§ DO THIS
Reproduce the rows below, substituting "desktop assistant" for every occurrence of "GUI agent" and leaving all other text unchanged.

§ WORKING DATA
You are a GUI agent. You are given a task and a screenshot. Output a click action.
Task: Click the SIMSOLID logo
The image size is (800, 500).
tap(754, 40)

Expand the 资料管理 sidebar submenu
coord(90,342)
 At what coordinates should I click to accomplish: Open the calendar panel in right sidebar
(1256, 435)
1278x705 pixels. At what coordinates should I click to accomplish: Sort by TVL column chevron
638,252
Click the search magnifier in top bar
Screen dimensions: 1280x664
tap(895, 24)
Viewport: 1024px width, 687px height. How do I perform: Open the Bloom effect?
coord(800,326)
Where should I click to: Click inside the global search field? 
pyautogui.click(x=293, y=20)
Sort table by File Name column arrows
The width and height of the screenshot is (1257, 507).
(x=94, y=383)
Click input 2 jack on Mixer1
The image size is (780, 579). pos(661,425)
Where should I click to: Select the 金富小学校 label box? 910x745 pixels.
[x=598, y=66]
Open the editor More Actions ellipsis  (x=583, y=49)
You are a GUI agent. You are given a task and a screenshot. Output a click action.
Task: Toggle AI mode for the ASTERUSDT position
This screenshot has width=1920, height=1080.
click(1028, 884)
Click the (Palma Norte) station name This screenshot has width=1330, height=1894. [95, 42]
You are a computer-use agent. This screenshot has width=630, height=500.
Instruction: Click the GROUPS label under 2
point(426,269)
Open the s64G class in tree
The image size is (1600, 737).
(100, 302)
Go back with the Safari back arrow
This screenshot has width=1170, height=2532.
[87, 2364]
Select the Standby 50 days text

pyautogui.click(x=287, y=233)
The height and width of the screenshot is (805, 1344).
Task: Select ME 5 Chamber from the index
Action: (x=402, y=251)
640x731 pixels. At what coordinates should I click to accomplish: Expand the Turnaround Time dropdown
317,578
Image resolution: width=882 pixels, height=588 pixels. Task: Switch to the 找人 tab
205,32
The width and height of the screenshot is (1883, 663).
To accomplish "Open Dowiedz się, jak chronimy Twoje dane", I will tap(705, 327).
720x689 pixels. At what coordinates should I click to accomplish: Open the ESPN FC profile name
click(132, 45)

§ EXERCISE ANSWER
You are a desktop assistant. You are given a task and a screenshot. Output a click action.
Task: Click the SIMSOLID logo
The image size is (800, 500).
tap(754, 40)

Expand the 资料管理 sidebar submenu
coord(90,342)
 At what coordinates should I click to accomplish: Open the calendar panel in right sidebar
(1256, 435)
1278x705 pixels. At what coordinates should I click to accomplish: Sort by TVL column chevron
638,252
Click the search magnifier in top bar
Screen dimensions: 1280x664
tap(895, 24)
Viewport: 1024px width, 687px height. How do I perform: Open the Bloom effect?
coord(800,326)
Where should I click to: Click inside the global search field? 
pyautogui.click(x=293, y=20)
Sort table by File Name column arrows
The width and height of the screenshot is (1257, 507).
(x=94, y=383)
Click input 2 jack on Mixer1
The image size is (780, 579). pos(661,425)
Where should I click to: Select the 金富小学校 label box? 910x745 pixels.
[x=598, y=66]
Open the editor More Actions ellipsis  (x=583, y=49)
You are a desktop assistant. You are given a task and a screenshot. Output a click action.
Task: Toggle AI mode for the ASTERUSDT position
This screenshot has width=1920, height=1080.
click(1028, 884)
Click the (Palma Norte) station name This screenshot has width=1330, height=1894. [95, 42]
You are a computer-use agent. This screenshot has width=630, height=500.
Instruction: Click the GROUPS label under 2
point(426,269)
Open the s64G class in tree
The image size is (1600, 737).
(100, 302)
Go back with the Safari back arrow
This screenshot has width=1170, height=2532.
[87, 2364]
Select the Standby 50 days text

pyautogui.click(x=287, y=233)
The height and width of the screenshot is (805, 1344).
Task: Select ME 5 Chamber from the index
Action: (x=402, y=251)
640x731 pixels. At what coordinates should I click to accomplish: Expand the Turnaround Time dropdown
317,578
Image resolution: width=882 pixels, height=588 pixels. Task: Switch to the 找人 tab
205,32
The width and height of the screenshot is (1883, 663).
To accomplish "Open Dowiedz się, jak chronimy Twoje dane", I will tap(705, 327).
720x689 pixels. At what coordinates should I click to accomplish: Open the ESPN FC profile name
click(132, 45)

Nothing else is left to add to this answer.